SOURCE EXCERPT:

****

ITEM 4. CONTROLS AND PROCEDURES

As of November 30, 2002, an evaluation was performed under the supervision and
with the participation of the Company's management, including the Chief
Executive Officer and Chief Financial Officer, of the effectiveness of the
design and operation of the Company's disclosure controls and procedures. Based
on that evaluation, the Company's management, including the Chief Executive
Officer and Chief Financial Officer, concluded that the Company's disclosure
controls and procedures were effective as of November 30, 2002. There have been
no significant changes in the Company's internal controls or in other factors
that could significantly affect internal controls subsequent to November 30,
2002.

13











PART 2

ITEM 6. EXHIBITS AND REPORTS ON FORM 8-K

(A) Exhibits

(99.1) Certification of Leon Tempelsman, Vice Chairman of the Board and
President, pursuant to 18 U.S.C. Section 1350, as adopted pursuant to
Section 906 of the Sarbanes-Oxley Act of 2002

(99.2) Certification of William H. Moryto, Vice President and Chief Financial
Officer, pursuant to 18 U.S.C. Section 1350, as adopted pursuant to
Section 906 of the Sarbanes-Oxley Act of 2002

(B) Reports on Form 8-K
None

14











SIGNATURE

Pursuant to the requirements of the Securities Exchange Act of 1934, the
registrant has duly caused this report to be signed on its behalf by the
undersigned thereunto duly authorized.

****

EXTRACTED DATA:
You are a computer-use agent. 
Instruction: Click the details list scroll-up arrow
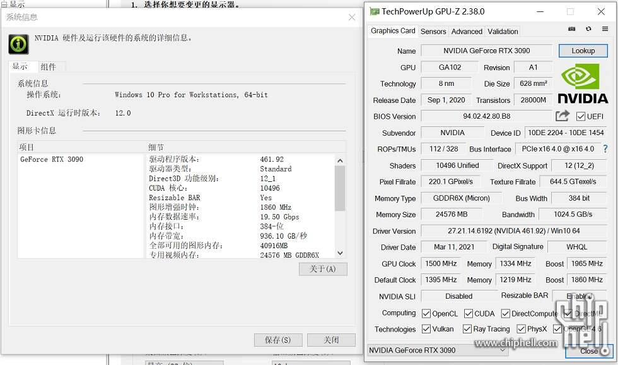[x=341, y=160]
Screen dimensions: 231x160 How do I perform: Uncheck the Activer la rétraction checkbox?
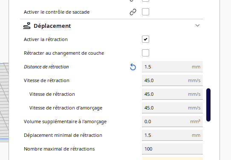point(145,39)
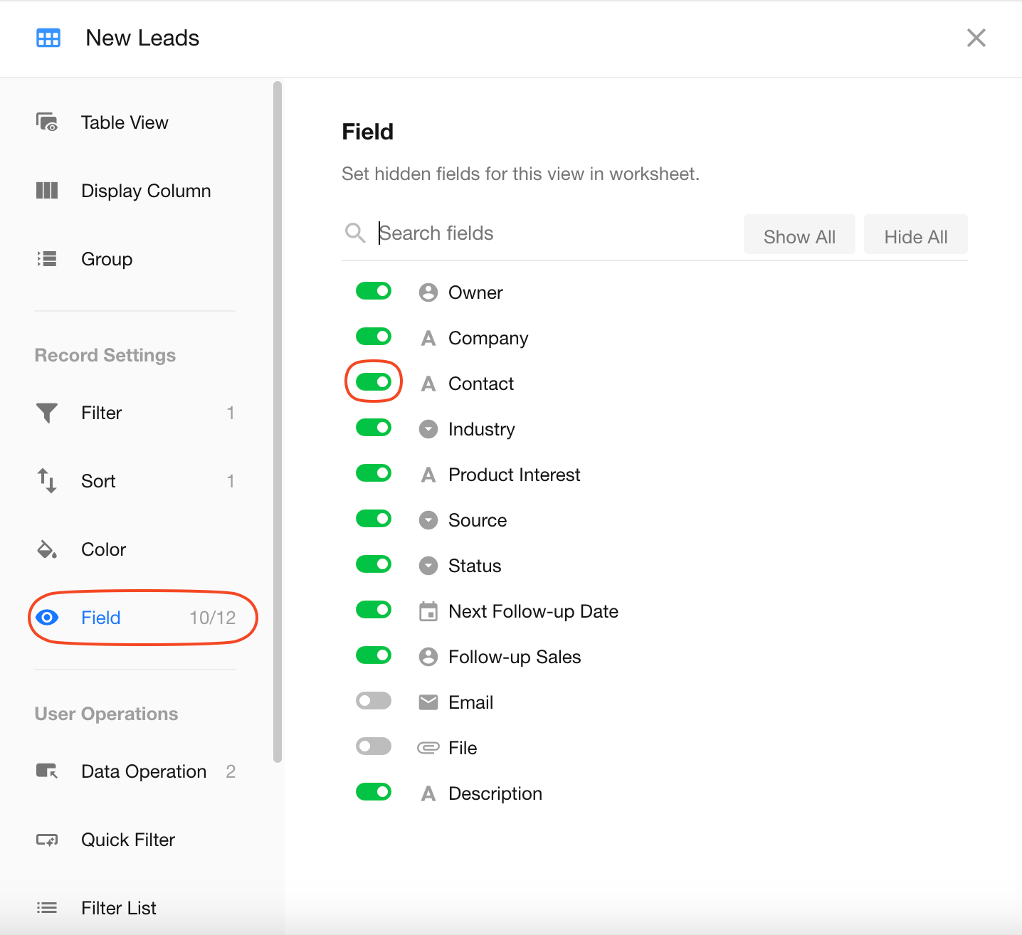Click the Color paint bucket icon
Viewport: 1022px width, 935px height.
point(47,549)
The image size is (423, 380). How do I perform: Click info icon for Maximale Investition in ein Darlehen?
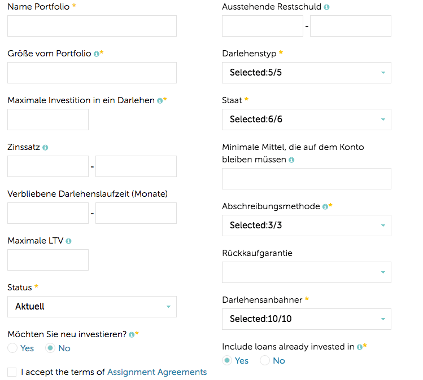[160, 101]
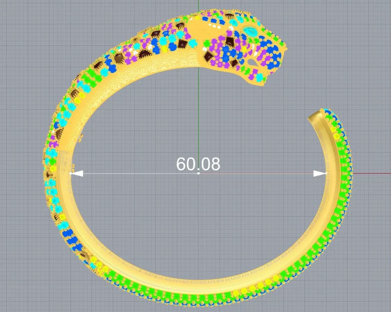This screenshot has height=312, width=391.
Task: Select the turquoise eye gem on panther head
Action: [251, 32]
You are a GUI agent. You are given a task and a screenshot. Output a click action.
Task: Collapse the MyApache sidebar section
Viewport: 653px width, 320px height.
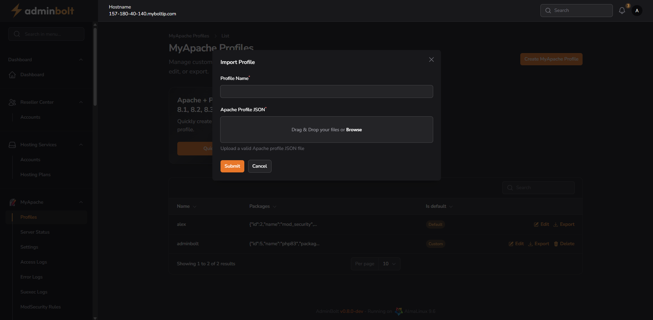pos(81,202)
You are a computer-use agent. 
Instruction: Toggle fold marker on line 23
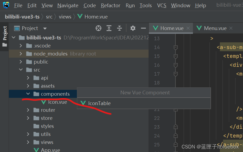176,127
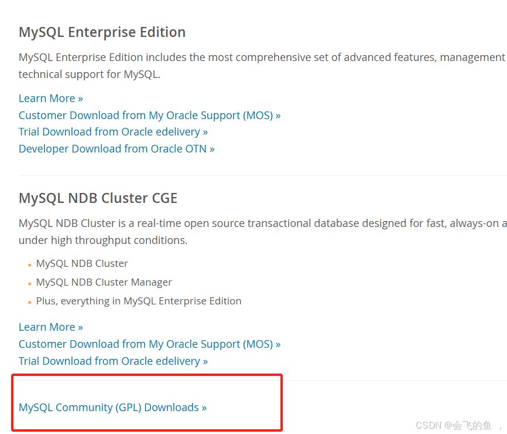Click the MySQL NDB Cluster Manager bullet item
Screen dimensions: 507x434
[x=104, y=282]
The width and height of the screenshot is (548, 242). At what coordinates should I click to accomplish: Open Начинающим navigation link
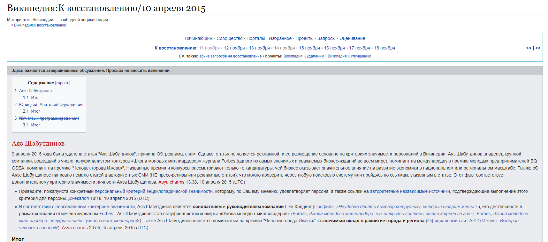click(x=198, y=38)
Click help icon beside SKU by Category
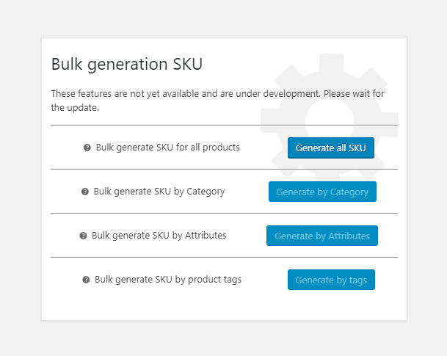This screenshot has width=447, height=356. (85, 192)
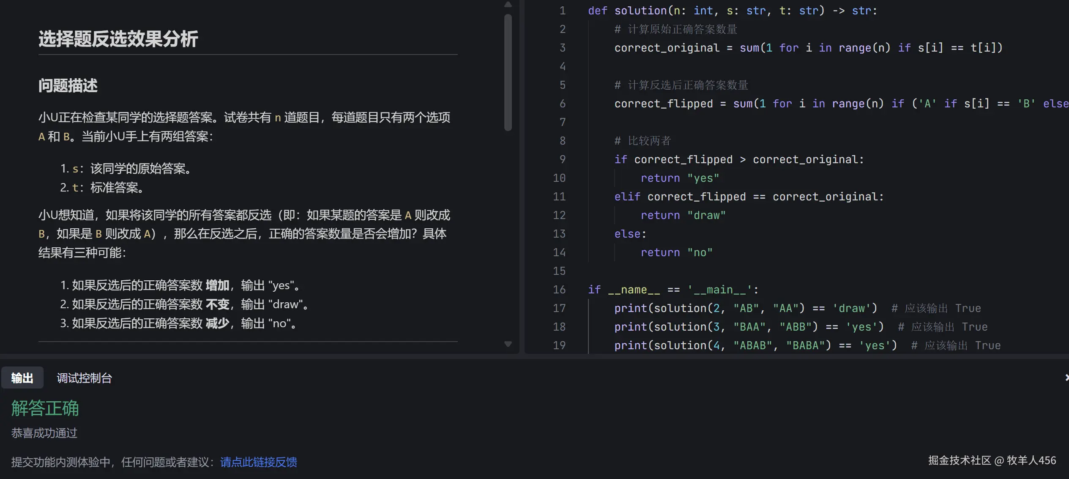Click the correct_original assignment on line 3

667,48
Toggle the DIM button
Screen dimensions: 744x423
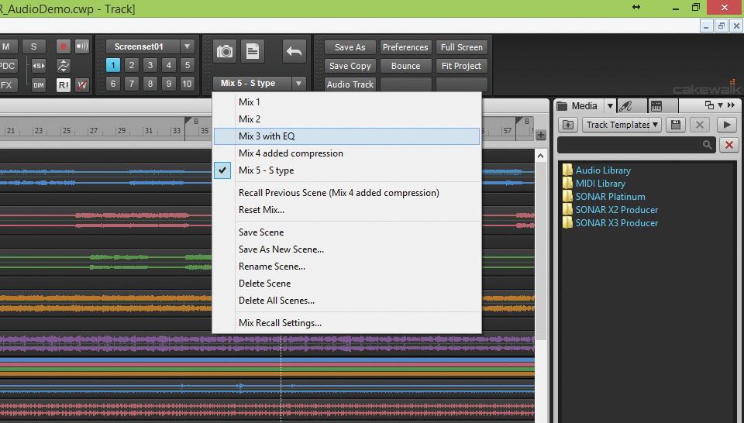39,85
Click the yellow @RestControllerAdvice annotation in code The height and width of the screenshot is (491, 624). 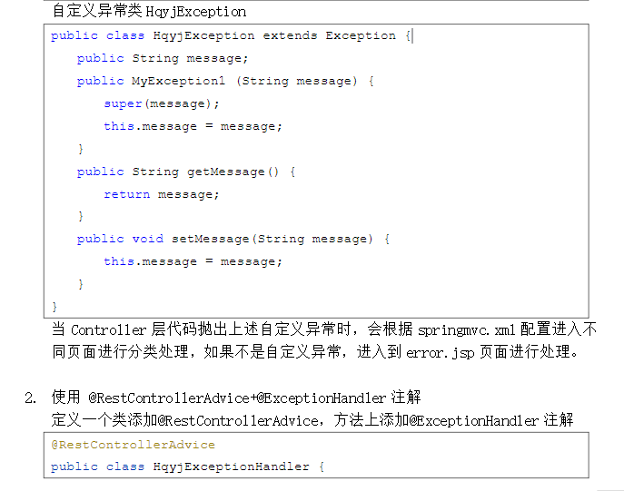[x=133, y=445]
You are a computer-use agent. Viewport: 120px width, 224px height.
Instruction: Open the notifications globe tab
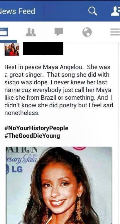point(87,32)
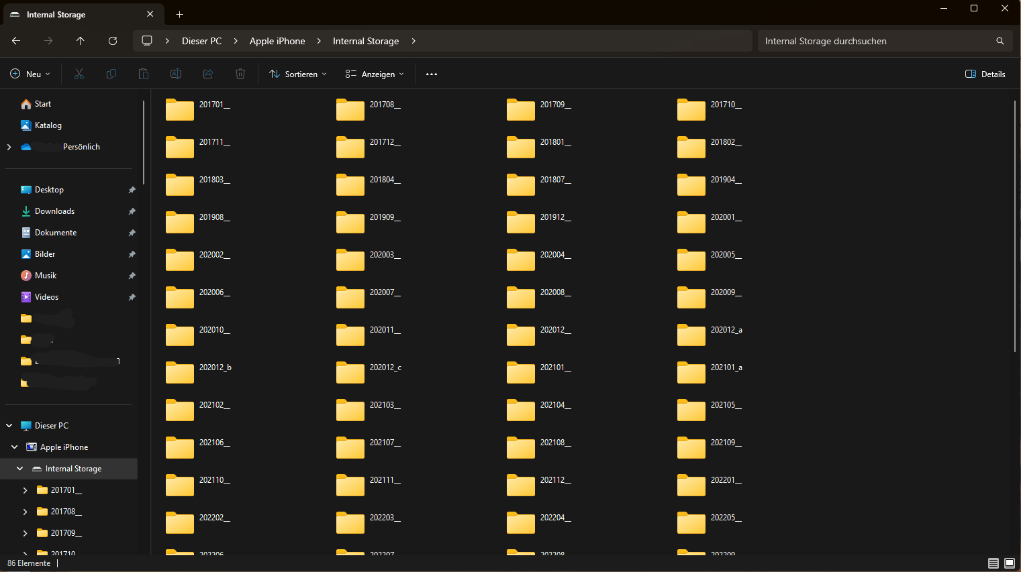Expand the 201701__ tree node
Image resolution: width=1021 pixels, height=572 pixels.
25,490
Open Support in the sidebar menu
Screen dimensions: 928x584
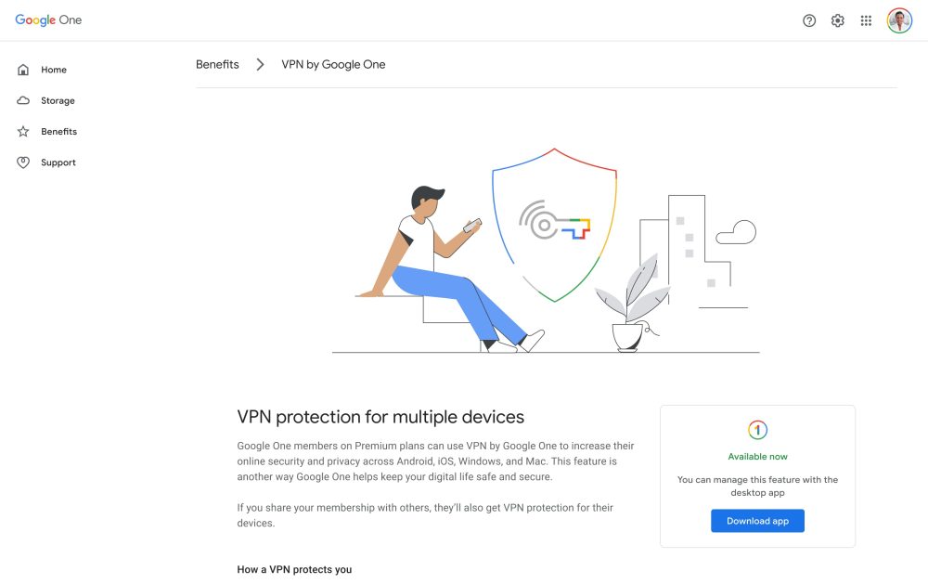coord(58,162)
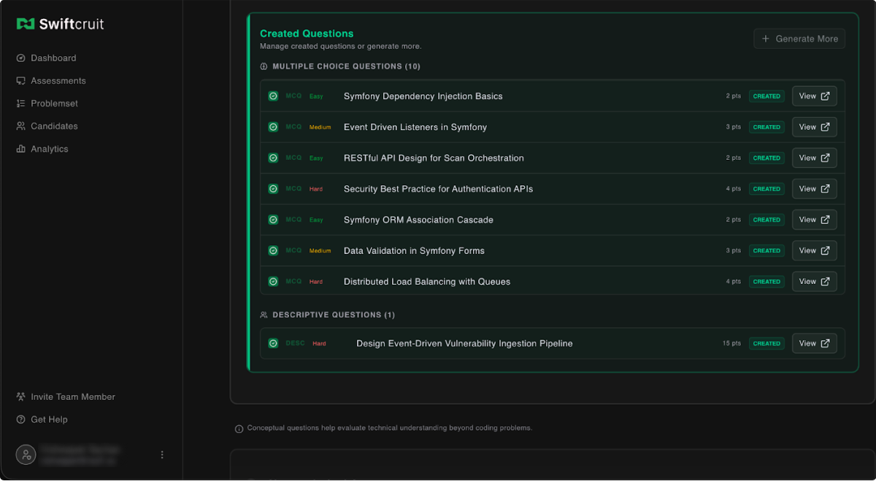This screenshot has width=876, height=484.
Task: Click the CREATED badge for Data Validation question
Action: tap(767, 250)
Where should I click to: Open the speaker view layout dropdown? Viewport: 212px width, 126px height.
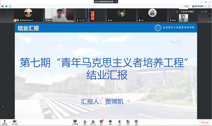click(199, 6)
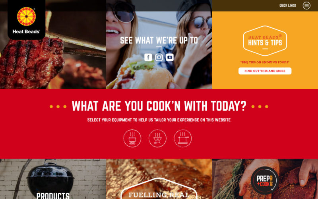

****

EXERCISE: Reproduce the filing excerpt from "Pursuant to the" up to and including "thereunto duly authorized.", substituting "Company" for "registrant". The entries are separate material, unrelated to the filing excerpt.

CORRECT RESULT:
Pursuant to the requirements of the Securities Exchange Act of 1934, the
Company has duly caused this report to be signed on its behalf by the
undersigned thereunto duly authorized.